What this is, in fact, is the study of how a retail legend stopped doing what made it successful in the first place only to be crushed by a newer company (using its same business strategy for the modern digital age).
So my buddy (and social marketing strategist) Ted Rubin and I took a trip to investigate the murder mystery of Sears in the Mall of America on a weekday, and here’s what we found:
How Amazon Crushed Sears With Its Own Business Model
How did Sears go from the Everything Store to the Nothing Brand?
Anybody who knows anything knows this: Sears transformed how America shopped.
Sears was the original everything store. Literally.
At the time, people across America lived in smaller towns with only a few stores to choose from. Sears changed all of that with its catalog.
The Sears Catalog transformed how people shop by introducing their catalog that made it possible to shop for many more things than were locally available.
This was a century before the Internet and the proliferation of malls.

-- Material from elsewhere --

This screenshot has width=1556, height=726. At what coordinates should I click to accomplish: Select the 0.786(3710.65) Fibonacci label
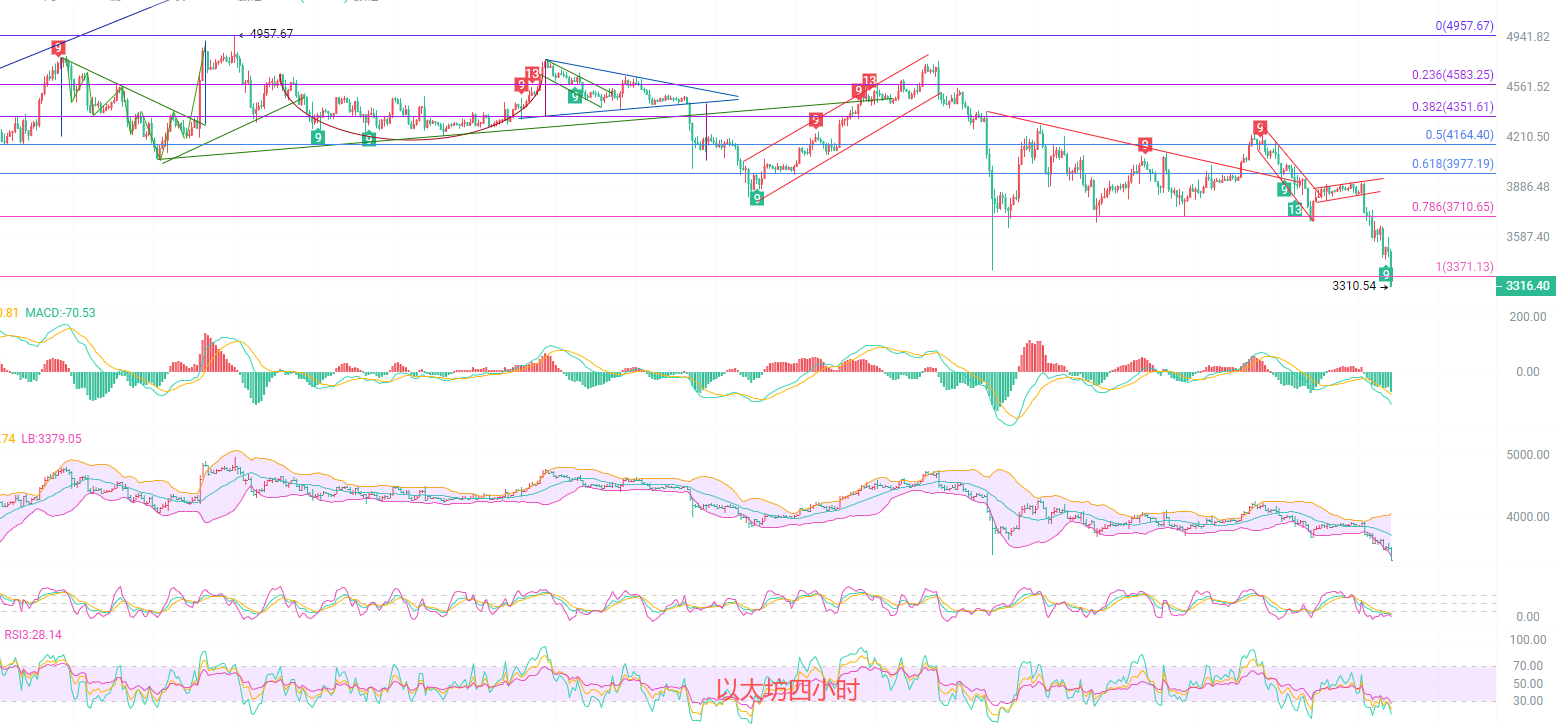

Sears, The Original Amazon
Then, all of a sudden with the advent of the Internet and computers, mail wasn’t the only thing arriving in everyone’s home.
There was this new thing: the Internet.
And along came a company that applied the exact same model Sears applied: bring the world of shopping to everyone’s home.
Amazon made it possible for shoppers to get anything, anytime, and Sears never caught onto this major technological shift in shopper convenience.
They also never elevated their stores to a level of customer experience that would make them indispensable.
The death of Sears displays the potential inherent in any brand.
With the proper initiative, its demise was inconceivable.
Without that initiative, it was just a matter of time.